Please do not forget to sanitize and validate input!
styled-components
allows you to interpolate all kinds of things into your CSS. Some of these interpolations can consist of more than one declaration:
// This totally works!
const red = 'color: palevioletred; background: papayawhip;';
const Button = styled.button`
${red}
`
As powerful as this is, it's also a potential security hazard if you're not mindful because it allows CSS injection. Imagine something like this:
import { someCSS } from '../utils-my-coworker-wrote';
const Box = styled.div`
${someCSS}
`
Now you glanced at this someCSS
variable and somewhere inside the code this is declared:
const someCSS = `
/* More styles here */
background: url(/api/withdraw-funds);
/* More styles here */
`
⚠ OH NO ⚠ whenever you render this Box
all of the users funds are withdrawn!
This is obviously a made-up example, but CSS injection can be unobvious and have bad repercussions. (some IE versions execute arbitrary JavaScript within url
declarations or within the expression
directive 😱)
This is especially important when you take user input:
Imagine you have an app which allows users to provide custom themes by pasting some CSS. Somebody posts a dark theme on their blog so users can have a "night mode". Super cool!

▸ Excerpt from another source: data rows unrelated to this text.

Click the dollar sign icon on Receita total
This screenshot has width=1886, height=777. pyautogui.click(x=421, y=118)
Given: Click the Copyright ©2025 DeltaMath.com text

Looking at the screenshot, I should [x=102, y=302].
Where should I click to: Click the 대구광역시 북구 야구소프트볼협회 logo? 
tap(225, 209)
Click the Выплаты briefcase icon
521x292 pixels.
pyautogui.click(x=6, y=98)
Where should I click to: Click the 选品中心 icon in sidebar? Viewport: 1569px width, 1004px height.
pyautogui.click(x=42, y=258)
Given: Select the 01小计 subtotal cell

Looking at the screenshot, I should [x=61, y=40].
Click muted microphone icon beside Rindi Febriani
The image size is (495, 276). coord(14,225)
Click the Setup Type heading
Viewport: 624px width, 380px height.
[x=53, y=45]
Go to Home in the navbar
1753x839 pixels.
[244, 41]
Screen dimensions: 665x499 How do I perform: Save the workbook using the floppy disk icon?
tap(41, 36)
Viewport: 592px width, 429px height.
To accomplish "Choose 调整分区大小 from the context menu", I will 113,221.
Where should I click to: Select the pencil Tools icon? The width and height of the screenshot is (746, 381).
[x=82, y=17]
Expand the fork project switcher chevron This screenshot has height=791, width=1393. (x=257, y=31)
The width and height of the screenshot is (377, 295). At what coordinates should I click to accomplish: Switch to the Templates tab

Somewhere within this long string of CSS you let your users provide, the poster embedded our tiny declaration again:
.YourApp__navbar__item--active {
background: url(/api/withdraw-funds);
}
⚠ OH NO ⚠ suddenly, every user that finds this random theme on Google and copy and pastes it to your app interface withdraws all their funds!
If you let users input or configure themes, please make sure to constrain the inputs. The most important thing to keep in mind is to never let users provide more than simple values. As soon as you allow arbitrary CSS declarations, exploits like the one above become possible. For example, let users provide just six hex colors to configure the general skin of your app!
By applying constraints to your themes, validation becomes much easier – run a short regex (like /^#([A-F0-9]{6}|[A-F0-9]{3})$/i
for hex colors) or validation functions over the inputs to make sure what's provided contains nothing but simple values.